To start with I have created the following toy NN using LSTM layer

from keras.models import Model
from keras.layers import Input, LSTM
import numpy as np

t1 = Input(shape=(2, 3))
t2 = LSTM(1)(t1)
model = Model(inputs=t1, outputs=t2)

inp = np.array([[[1,2,3],[4,5,6]]])
model.predict(inp)

Output:

array([[ 0.0264638]], dtype=float32)

In my example I have the input shape 2 by 3. As far as I understand this means that the input is a sequence of 2 vectors and each vector has 3 features and hence my input must be a 3D tensor of shape (n_examples, 2, 3). In terms of 'sequences', the input is a sequence of length 2, and each element in the sequence is expressed by 3 features (please correct me if I am wrong). When I call predict it returns a 2-dim tensor with a single scalar. So,

Q1: Is it one-to-one or another type of LSTM network?

When we say "one/many input and one/many output"

Q2: what do we mean by "one/many input/output"? A "one/many" scalar(s), vector(s), sequence(s)..., one/many what?

Q3: Can someone give a simple working example in Keras for each type of the networks: 1-1, 1-M, M-1, and M-M?

PS: I ask multiple questions in a single thread since they are very close and related to each other.

like image 625
fade2black Avatar asked Sep 02 '18 15:09

fade2black


1 Answers

The distinction one-to-one, one-to-many, many-to-one, many-to-many is only existent in case of RNN / LSTM or networks that work on sequential ( temporal ) data, CNNs work on spatial data there this distinction does not exist. So many always involves multiple timesteps / a sequence

The different species describe the shape of input and output and its classification. For the input one means a single input quantity is classified as a closed quantity and many means a sequence of quantities ( i.e. sequence of images, sequence of words) is classified as a closed quantity. For the output one means the output is a scalar ( binary classification i.e. is a bird or is not a bird ) 0 or 1, many means output is a one-hot encoded vector with one dimension for each class ( multiclass classification i.e. is a sparrow, is a robin, ... ), for i.e. three classes 001, 010, 100 :

In the following example images and sequences of images are used as quantity that shall be classified, alternatively you could use words or ... and sequences of words ( sentences ) or ... :

one-to-one : single images ( or words,... ) are classified in single class ( binary classification ) i.e. is this a bird or not

one-to-many : single images ( or words,... ) are classified in multiple classes

many-to-one : sequence of images ( or words, ... ) is classified in single class ( binary classification of a sequence )

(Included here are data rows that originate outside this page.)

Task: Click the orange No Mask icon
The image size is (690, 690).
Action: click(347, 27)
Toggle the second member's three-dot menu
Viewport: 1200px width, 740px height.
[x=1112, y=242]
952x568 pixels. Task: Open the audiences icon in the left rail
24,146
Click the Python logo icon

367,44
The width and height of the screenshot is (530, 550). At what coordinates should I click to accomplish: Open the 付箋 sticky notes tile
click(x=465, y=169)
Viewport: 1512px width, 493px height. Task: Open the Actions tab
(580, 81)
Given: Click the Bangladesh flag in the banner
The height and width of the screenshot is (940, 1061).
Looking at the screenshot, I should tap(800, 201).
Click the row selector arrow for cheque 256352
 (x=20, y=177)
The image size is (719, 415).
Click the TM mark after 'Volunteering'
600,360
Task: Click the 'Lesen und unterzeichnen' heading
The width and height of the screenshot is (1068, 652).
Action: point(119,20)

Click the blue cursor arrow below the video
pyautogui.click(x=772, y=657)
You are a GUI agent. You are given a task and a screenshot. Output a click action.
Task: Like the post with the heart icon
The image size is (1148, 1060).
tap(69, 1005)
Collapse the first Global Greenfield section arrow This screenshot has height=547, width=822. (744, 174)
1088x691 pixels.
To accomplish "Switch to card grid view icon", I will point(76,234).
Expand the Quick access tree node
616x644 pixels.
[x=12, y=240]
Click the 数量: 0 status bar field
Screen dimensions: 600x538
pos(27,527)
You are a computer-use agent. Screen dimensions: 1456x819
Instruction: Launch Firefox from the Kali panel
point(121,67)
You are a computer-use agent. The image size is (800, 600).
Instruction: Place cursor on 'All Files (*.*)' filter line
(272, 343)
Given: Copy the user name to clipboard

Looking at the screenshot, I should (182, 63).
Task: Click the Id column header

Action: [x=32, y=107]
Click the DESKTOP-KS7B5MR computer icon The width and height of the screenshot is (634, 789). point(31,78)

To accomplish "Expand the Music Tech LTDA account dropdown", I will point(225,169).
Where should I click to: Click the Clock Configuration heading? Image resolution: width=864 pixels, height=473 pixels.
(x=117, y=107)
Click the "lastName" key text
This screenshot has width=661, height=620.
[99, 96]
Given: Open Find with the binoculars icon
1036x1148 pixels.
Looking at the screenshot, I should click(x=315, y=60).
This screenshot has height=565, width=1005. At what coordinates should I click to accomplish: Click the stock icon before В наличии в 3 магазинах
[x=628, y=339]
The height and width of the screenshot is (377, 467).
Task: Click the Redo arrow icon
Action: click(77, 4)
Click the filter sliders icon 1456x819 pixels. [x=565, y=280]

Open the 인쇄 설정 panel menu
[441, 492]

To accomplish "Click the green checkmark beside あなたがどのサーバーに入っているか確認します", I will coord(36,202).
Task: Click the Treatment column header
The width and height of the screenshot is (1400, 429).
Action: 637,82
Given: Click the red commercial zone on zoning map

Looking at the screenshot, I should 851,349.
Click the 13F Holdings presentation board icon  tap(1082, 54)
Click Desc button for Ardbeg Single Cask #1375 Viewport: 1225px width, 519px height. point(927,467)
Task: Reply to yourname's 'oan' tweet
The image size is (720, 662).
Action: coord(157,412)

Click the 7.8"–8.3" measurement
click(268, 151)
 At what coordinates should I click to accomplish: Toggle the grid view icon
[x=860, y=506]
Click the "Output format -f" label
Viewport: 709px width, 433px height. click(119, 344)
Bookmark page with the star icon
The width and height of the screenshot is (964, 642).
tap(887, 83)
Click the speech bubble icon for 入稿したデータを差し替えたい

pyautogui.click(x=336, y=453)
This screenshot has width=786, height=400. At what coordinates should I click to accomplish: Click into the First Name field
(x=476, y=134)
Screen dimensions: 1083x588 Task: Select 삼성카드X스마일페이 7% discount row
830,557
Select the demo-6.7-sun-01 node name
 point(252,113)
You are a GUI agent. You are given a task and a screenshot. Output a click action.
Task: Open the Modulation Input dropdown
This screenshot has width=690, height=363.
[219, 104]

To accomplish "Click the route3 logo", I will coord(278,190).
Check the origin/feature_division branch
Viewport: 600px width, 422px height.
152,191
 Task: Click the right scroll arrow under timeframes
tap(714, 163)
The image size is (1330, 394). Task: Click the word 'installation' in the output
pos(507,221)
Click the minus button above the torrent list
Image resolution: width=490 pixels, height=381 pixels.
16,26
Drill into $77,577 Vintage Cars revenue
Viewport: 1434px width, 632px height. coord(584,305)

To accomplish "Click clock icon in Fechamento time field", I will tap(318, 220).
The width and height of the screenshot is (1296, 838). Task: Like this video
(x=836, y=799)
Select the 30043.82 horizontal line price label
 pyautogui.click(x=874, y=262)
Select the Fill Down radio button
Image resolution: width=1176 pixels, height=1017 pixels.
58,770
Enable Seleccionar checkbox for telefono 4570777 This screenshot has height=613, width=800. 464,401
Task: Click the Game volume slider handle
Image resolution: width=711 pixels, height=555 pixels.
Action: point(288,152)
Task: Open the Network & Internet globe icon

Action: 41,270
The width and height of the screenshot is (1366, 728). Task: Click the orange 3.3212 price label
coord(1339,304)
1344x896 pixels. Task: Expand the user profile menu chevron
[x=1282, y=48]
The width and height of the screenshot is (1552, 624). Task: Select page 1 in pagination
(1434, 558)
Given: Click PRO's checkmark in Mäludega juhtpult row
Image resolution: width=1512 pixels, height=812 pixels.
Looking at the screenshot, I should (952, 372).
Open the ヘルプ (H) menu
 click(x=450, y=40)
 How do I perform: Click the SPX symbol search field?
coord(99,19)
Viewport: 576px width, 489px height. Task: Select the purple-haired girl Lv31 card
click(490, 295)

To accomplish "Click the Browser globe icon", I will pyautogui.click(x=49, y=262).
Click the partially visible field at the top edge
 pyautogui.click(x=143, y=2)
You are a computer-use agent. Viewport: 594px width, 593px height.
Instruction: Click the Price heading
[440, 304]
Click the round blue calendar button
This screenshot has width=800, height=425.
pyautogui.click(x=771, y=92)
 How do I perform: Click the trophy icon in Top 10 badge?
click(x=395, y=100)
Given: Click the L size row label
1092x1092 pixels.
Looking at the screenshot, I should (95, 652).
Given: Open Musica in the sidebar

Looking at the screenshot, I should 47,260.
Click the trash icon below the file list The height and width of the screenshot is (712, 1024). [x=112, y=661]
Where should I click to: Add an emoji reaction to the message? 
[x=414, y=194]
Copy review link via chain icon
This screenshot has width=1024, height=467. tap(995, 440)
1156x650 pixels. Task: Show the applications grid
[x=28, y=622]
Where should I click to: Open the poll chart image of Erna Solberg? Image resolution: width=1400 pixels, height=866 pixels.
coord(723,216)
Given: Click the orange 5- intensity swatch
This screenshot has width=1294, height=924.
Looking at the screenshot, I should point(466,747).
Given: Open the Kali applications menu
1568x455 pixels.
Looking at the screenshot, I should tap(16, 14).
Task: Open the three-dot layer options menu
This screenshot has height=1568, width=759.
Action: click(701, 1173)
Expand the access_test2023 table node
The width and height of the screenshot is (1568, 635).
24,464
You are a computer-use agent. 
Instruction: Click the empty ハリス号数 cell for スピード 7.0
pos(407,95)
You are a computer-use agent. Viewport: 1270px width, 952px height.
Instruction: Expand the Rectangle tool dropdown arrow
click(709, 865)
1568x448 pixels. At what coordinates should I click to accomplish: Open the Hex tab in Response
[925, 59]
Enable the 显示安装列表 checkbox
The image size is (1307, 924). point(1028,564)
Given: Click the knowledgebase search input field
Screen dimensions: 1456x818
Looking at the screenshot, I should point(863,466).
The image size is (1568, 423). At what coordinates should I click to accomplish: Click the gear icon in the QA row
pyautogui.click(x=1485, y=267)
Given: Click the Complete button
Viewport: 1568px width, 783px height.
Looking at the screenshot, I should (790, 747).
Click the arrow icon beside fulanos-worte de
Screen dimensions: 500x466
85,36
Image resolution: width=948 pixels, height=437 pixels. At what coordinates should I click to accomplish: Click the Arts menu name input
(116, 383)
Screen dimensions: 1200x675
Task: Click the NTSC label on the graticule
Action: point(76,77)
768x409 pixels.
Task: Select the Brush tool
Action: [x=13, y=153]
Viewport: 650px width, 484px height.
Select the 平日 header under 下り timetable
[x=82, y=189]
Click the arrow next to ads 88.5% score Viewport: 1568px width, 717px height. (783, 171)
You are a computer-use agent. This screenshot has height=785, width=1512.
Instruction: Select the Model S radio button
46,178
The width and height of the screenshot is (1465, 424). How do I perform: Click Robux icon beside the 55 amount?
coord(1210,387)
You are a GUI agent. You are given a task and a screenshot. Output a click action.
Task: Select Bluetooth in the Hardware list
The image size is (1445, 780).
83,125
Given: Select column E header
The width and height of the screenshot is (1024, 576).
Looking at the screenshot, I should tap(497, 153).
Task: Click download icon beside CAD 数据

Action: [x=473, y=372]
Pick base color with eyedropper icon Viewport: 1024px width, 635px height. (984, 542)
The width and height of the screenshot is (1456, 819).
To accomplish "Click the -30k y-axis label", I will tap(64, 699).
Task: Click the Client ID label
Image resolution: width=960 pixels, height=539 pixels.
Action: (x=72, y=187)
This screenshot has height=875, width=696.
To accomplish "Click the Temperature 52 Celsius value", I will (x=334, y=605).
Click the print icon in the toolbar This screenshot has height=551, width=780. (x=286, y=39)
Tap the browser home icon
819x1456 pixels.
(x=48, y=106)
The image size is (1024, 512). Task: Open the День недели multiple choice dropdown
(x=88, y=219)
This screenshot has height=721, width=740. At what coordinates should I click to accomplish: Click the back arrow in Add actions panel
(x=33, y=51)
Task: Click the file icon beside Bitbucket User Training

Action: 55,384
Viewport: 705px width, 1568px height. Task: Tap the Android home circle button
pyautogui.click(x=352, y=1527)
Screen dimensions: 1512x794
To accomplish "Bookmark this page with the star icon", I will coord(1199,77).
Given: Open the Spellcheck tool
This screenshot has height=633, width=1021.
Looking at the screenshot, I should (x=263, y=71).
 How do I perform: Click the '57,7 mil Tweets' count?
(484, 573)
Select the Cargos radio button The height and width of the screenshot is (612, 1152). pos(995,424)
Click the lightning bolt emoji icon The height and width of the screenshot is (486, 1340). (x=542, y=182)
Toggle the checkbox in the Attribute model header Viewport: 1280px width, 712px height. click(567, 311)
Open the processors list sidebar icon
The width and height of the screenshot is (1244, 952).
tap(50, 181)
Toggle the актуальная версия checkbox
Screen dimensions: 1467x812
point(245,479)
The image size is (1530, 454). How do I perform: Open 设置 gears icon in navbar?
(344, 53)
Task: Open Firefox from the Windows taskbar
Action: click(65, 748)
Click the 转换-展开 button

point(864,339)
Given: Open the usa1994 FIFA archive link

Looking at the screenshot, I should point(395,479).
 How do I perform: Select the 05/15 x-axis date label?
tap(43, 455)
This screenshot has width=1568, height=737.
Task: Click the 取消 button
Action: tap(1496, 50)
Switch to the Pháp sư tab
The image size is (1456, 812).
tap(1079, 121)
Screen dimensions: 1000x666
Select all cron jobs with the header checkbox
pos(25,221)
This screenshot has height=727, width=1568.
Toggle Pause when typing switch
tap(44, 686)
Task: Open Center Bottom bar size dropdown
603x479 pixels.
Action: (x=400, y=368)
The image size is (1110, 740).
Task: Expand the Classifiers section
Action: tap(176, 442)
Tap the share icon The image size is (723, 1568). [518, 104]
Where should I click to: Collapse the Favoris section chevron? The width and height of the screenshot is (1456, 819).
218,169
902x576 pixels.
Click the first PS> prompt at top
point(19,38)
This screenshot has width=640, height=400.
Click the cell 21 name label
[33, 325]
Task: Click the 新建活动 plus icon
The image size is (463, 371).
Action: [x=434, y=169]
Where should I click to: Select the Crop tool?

many-to-many : sequence of images ( or words, ... ) is classified in multiple classes

cf https://www.quora.com/How-can-I-choose-between-one-to-one-one-to-many-many-to-one-many-to-one-and-many-to-many-in-long-short-term-memory-LSTM


one-to-one ( activation=sigmoid ( default ) loss=mean_squared_error )

from keras.models import Sequential
from keras.layers import Dense
from keras.layers import LSTM
# prepare sequence
length = 5
seq = array([i/float(length) for i in range(length)])
X = seq.reshape(len(seq), 1, 1)
y = seq.reshape(len(seq), 1)
# define LSTM configuration
n_neurons = length
n_batch = length
n_epoch = 1000
# create LSTM
model = Sequential()
model.add(LSTM(n_neurons, input_shape=(1, 1)))
model.add(Dense(1))
model.compile(loss='mean_squared_error', optimizer='adam')
print(model.summary())
# train LSTM
model.fit(X, y, epochs=n_epoch, batch_size=n_batch, verbose=2)
# evaluate
result = model.predict(X, batch_size=n_batch, verbose=0)
for value in result:
    print('%.1f' % value)

source : https://machinelearningmastery.com/timedistributed-layer-for-long-short-term-memory-networks-in-python/


one-to-many uses RepeatVector() to transform single quantities into a sequence what is needed for multiclass classification

def test_one_to_many(self):
        params = dict(
            input_dims=[1, 10], activation='tanh',
            return_sequences=False, output_dim=3
        ),
        number_of_times = 4
        model = Sequential()
        model.add(RepeatVector(number_of_times, input_shape=(10,)))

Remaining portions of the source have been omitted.